Finance

Thames Valley & Solent: EY responds to Autumn Statement

Published by
TBM Team

Gareth Anderson, tax partner at EY in the Thames Valley and Solent, comments on the Autumn Statement:

Extension of the FLS scheme

“The combination of GDP growth and low interest rates means that the appetite for investment and lending is picking up. The Government guarantee for bank lending, extending the FLS and focusing it on SMEs is a positive step in the right direction. The announcement will see banks being able to draw £5 of cheap credit for every £1 that they lend to smaller firms in the coming year, which should go some way in realigning the dynamic between risk and profitability for banks as they look to lend to smaller SMEs.”
 
One step forward but how many steps back on R&D tax relief

“While the chancellor focused on the good news story of the £40 million increase in the headline rates for both the SME and large business R&D tax credit, the changes to what qualifies for the credit represents a significant turnaround. The industry has worked hard with the Government to ensure that the regime delivers a real incentive and today’s (December 3) change threatens to undermine confidence in the process. However, it is very disappointing that the Government has decided to do a U-turn in relation to consumable items incorporated in products that are sold. Many claimants will recall that the Government widened the ‘production guidelines’ in August 2011 to include consumables as qualifying even if they were incorporated in a product that was subsequently sold. Although the net effect of this reversal and the increase in rate is a £20m net increase in the incentive, the impact of the U-turn may well have the biggest impact.”
 
Draining the well of tax avoidance

“The chancellor’s Autumn Statement will raise almost £9 billion from tackling the so called 'tax avoidance, tax planning and fairness', but over a third of this will come from restricting the ability of the banks to utilise the losses suffered during the financial crisis. This will be a concern for many businesses as it breaches a long-held principle that companies should get relief for the costs they incur as they accrue."

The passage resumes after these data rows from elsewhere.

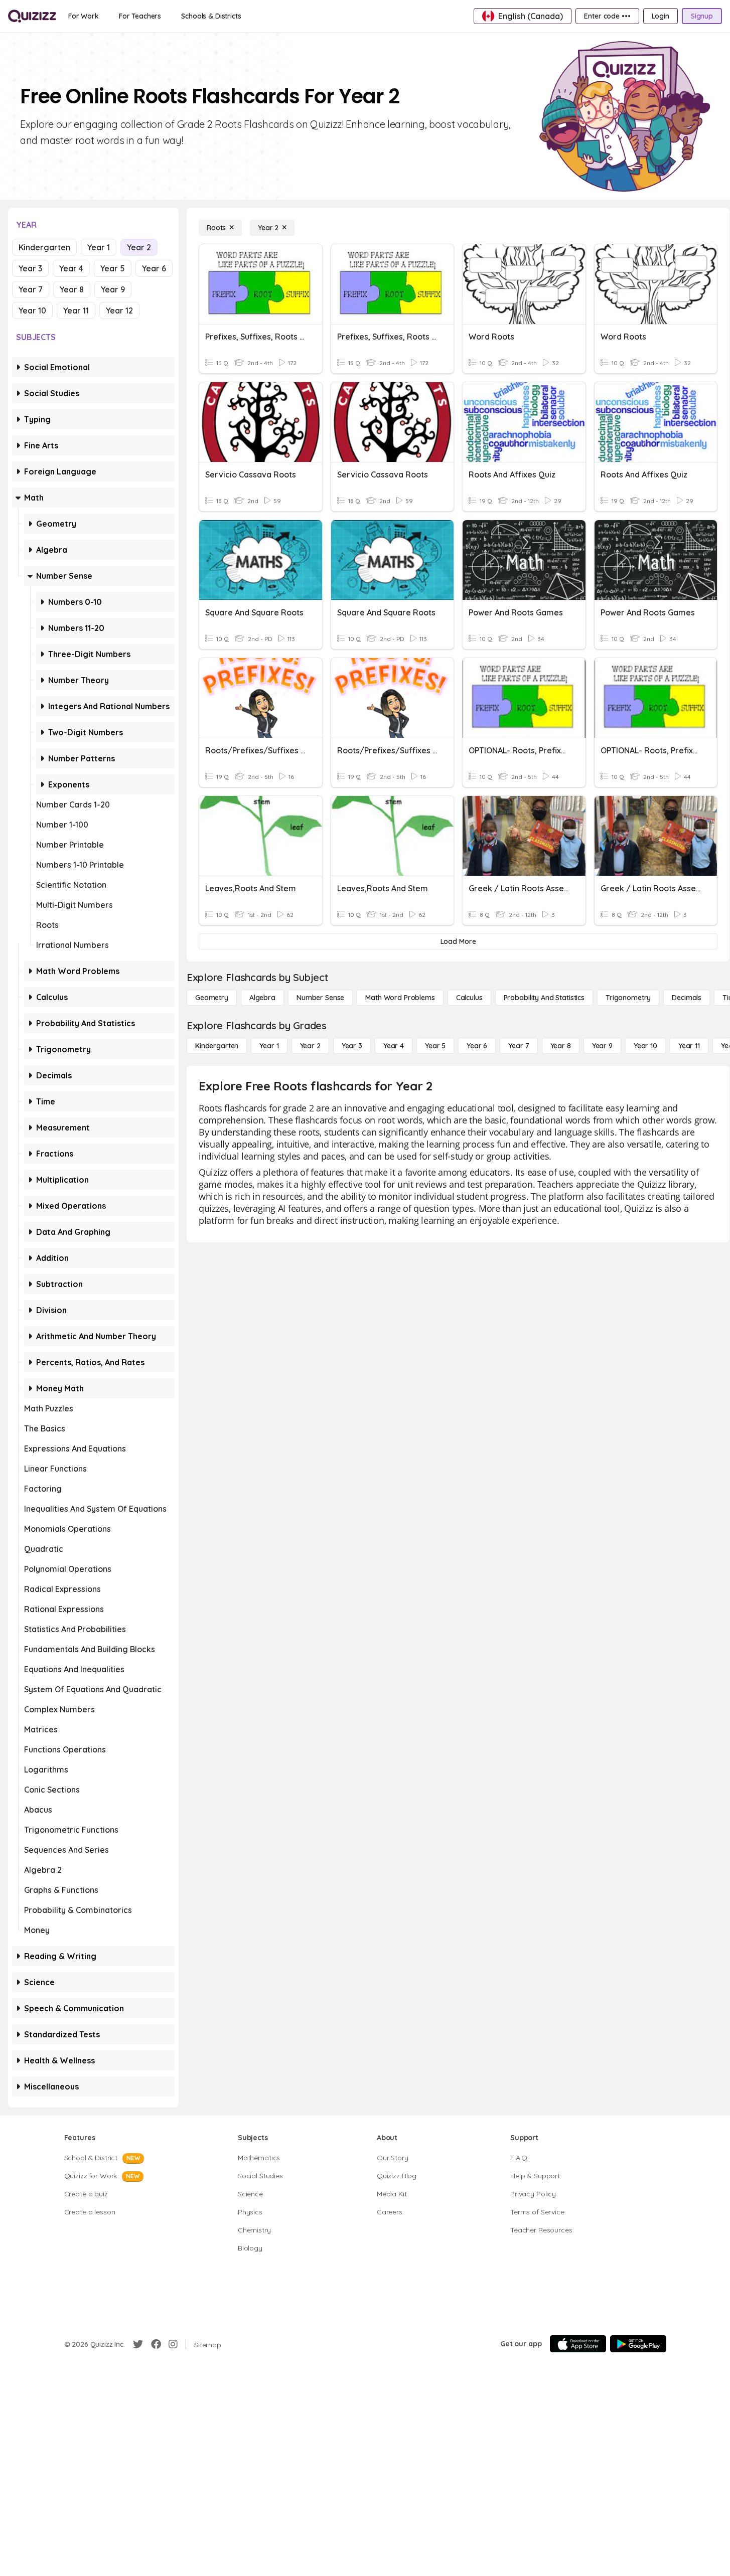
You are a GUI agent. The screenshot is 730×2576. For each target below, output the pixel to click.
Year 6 (154, 268)
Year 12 (119, 310)
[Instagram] (173, 2344)
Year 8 (72, 289)
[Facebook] (156, 2344)
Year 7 (31, 289)
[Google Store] (638, 2343)
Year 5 (112, 268)
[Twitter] (138, 2344)
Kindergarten (44, 247)
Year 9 (113, 289)
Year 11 (76, 310)
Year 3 (30, 268)
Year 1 (98, 247)
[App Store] (578, 2343)
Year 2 (139, 247)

Foot on the accelerator for UK infrastructure but will financing and the supply chain catch up?

“Infrastructure is key to the UK’s economic competitiveness and so the raft of projects announced is long overdue. It is now essential these projects receive long-term support across the political spectrum through the National Infrastructure Plan and the Armitt Review, which calls for an independent National Infrastructure Commission. However, there are two major issues that may prove to be stumbling blocks for the Government in making this ambition a reality. Firstly, the issue of funding still needs to be addressed and the other major issue is with supply chain.

“The Government needs to consider how to maximise the economic benefit for the UK. It could end up shooting itself in the foot if these projects are awarded to foreign contractors because the Government perceives that there is insufficient capacity or skills in the UK construction industry to deliver on the scale demanded.

“There needs to be a renewed focus on supporting all industries in the infrastructure supply chain, from construction to engineering, to ensure the benefits are reaped for the UK plc.”